═════ VORGEGEBENER TEXT

# Java-Umgebungsvariablen -> Kubuntu



## XesperantoX (18. Januar 2007)

Hallo,
also, meine Linux Kenntnisse beschränke sich auf ein Minimum, aber ich brauch es gerad um Aufgaben für's Studium zu erledigen, also bitte nicht im Stolz verletzt fühlen ;-) 
Ich habe Kubuntu und versuche gerade (seit gestern Abend...) Java zu installieren, da ich den Sun Application Server brauche aber die Installation der .bin-File sich aufhängt p ich dacht das macht nur Windows) mit der Aussage "Deleting Temporary Files...".

══════════
═════ INHALT DES DATENSATZES

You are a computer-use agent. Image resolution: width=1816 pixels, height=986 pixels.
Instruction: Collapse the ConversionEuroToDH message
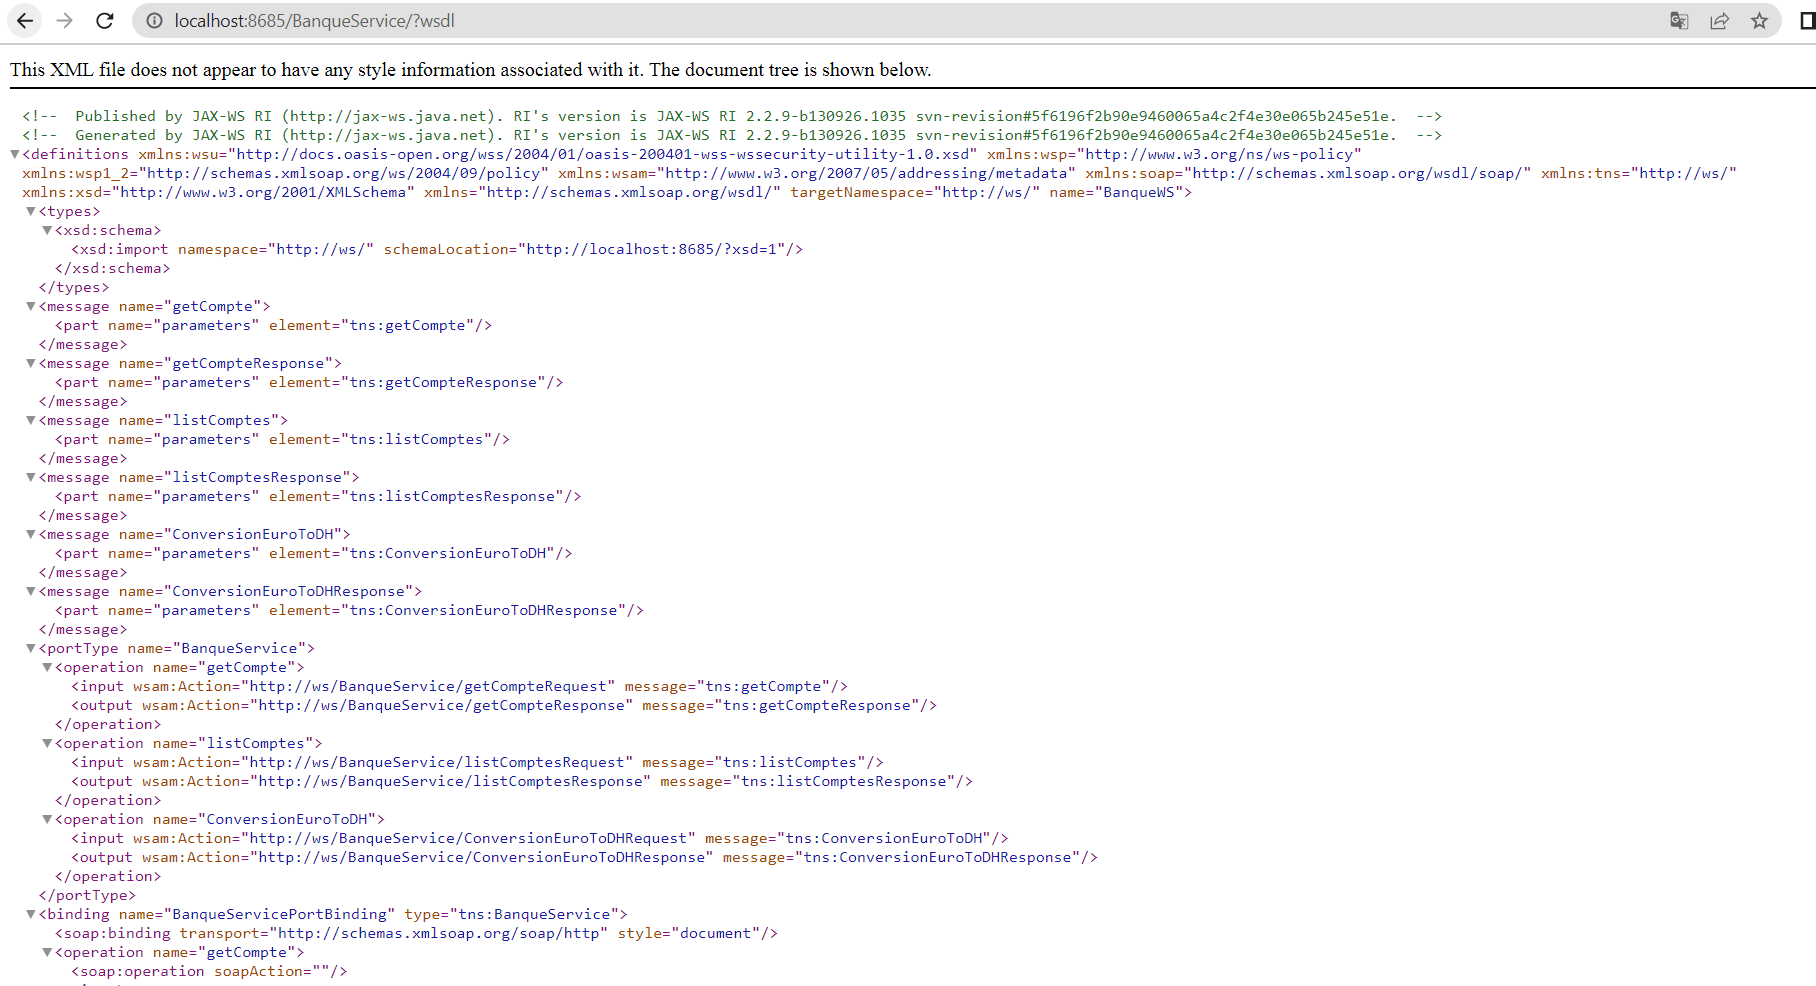(30, 534)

══════════

ZU ERLEDIGEN:
a - Gib aus dem Forumsbeitrag zu Java unter Kubuntu die Stelle wieder, die bei den Worten „# Java-Umgebungsvariablen ->“ anfängt und nach den Worten „verletzt fühlen ;-)“ aufhört.
b - Führe den Forumsbeitrag zu Java unter Kubuntu nach seinem letzten Satz weiter.

ENDERGEBNISSE:
a -
# Java-Umgebungsvariablen -> Kubuntu



## XesperantoX (18. Januar 2007)

Hallo,
also, meine Linux Kenntnisse beschränke sich auf ein Minimum, aber ich brauch es gerad um Aufgaben für's Studium zu erledigen, also bitte nicht im Stolz verletzt fühlen ;-)

b -
Okay, also einfach mal ein neueres Java installieren... Das SDK 6.0 ist jetz auch drauf aaaber ich bekomme die Umgebungsvariablen nicht gesetzt, beim googlen sind mir so viele verschiedene Dateien über den Weg gelaufen das ich keine Ahnung mehr habe (environmant, profile,...)! Der export über die Shell klappt zwar, aber der ist ja nicht fest gesetzt und wenn ich "java -version" aufrufe krieg ich immer noch die Ver. 1.4.xx zurück und nicht die Ver 6.0.1.
Könnte mir biiiitte jemand erklären wie ich's zum laufen bekomme 

Danke!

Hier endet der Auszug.